Return the lines below exactly, from the first one through the line that has "Click the 'Расчет заделки' button". Leave out everything after it.

GIVEN DATA =>
►

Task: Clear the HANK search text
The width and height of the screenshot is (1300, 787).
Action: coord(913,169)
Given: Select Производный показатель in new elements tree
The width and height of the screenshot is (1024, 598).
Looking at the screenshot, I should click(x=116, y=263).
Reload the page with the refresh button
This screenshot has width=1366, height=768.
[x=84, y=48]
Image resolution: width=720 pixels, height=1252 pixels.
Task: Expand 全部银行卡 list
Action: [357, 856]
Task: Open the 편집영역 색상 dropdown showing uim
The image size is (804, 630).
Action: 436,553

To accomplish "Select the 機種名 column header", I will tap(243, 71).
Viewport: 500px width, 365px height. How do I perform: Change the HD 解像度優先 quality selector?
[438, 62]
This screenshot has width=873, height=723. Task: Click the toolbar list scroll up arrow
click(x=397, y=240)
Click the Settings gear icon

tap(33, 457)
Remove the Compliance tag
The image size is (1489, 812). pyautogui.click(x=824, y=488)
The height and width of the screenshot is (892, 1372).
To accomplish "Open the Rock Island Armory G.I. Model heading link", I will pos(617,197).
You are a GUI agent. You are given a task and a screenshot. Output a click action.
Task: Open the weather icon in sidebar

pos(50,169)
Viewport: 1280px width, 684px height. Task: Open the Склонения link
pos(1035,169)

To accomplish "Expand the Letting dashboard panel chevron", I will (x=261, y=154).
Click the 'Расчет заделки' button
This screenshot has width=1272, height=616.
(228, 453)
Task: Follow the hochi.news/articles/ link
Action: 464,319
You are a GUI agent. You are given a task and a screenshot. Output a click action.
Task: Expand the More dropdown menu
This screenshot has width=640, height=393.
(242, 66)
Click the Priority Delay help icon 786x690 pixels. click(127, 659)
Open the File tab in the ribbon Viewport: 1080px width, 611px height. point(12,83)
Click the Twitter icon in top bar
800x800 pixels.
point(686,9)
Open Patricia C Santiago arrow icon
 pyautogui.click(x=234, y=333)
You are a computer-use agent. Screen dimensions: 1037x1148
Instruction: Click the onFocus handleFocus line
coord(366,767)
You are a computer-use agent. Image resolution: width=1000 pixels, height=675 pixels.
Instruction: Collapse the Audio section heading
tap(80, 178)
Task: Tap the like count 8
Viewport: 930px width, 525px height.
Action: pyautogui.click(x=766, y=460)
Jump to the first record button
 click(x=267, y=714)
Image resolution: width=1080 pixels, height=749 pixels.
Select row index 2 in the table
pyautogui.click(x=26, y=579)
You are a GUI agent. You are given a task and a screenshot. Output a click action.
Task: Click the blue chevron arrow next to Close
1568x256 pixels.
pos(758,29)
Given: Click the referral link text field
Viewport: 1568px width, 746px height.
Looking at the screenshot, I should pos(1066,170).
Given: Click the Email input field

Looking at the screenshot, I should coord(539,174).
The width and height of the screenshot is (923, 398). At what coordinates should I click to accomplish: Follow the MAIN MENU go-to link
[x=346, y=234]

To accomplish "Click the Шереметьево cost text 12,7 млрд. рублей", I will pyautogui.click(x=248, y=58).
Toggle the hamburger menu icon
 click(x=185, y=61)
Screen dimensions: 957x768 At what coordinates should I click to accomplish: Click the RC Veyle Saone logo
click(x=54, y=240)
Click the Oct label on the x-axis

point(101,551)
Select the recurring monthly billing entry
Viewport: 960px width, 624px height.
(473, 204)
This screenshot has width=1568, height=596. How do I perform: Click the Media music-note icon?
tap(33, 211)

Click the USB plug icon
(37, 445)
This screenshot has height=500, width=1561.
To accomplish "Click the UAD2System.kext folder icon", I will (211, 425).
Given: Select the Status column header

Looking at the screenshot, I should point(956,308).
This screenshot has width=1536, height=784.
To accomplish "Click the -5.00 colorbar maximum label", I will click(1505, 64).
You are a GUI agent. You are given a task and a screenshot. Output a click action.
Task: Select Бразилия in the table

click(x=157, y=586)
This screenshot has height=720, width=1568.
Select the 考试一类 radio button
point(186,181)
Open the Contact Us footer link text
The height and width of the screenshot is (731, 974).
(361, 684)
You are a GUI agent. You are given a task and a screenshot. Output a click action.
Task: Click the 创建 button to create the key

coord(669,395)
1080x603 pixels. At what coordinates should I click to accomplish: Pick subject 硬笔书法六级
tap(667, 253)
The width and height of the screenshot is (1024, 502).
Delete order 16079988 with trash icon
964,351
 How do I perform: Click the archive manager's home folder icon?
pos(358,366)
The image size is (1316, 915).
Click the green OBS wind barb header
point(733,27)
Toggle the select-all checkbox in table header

◄

WRITTEN SOLUTION =>
Task: Clear the HANK search text
The width and height of the screenshot is (1300, 787).
Action: coord(913,169)
Given: Select Производный показатель in new elements tree
The width and height of the screenshot is (1024, 598).
Looking at the screenshot, I should click(x=116, y=263).
Reload the page with the refresh button
This screenshot has width=1366, height=768.
[x=84, y=48]
Image resolution: width=720 pixels, height=1252 pixels.
Task: Expand 全部银行卡 list
Action: [357, 856]
Task: Open the 편집영역 색상 dropdown showing uim
The image size is (804, 630).
Action: 436,553

To accomplish "Select the 機種名 column header", I will tap(243, 71).
Viewport: 500px width, 365px height. How do I perform: Change the HD 解像度優先 quality selector?
[438, 62]
This screenshot has width=873, height=723. Task: Click the toolbar list scroll up arrow
click(x=397, y=240)
Click the Settings gear icon

tap(33, 457)
Remove the Compliance tag
The image size is (1489, 812). pyautogui.click(x=824, y=488)
The height and width of the screenshot is (892, 1372).
To accomplish "Open the Rock Island Armory G.I. Model heading link", I will pos(617,197).
You are a GUI agent. You are given a task and a screenshot. Output a click action.
Task: Open the weather icon in sidebar

pos(50,169)
Viewport: 1280px width, 684px height. Task: Open the Склонения link
pos(1035,169)

To accomplish "Expand the Letting dashboard panel chevron", I will (x=261, y=154).
Click the 'Расчет заделки' button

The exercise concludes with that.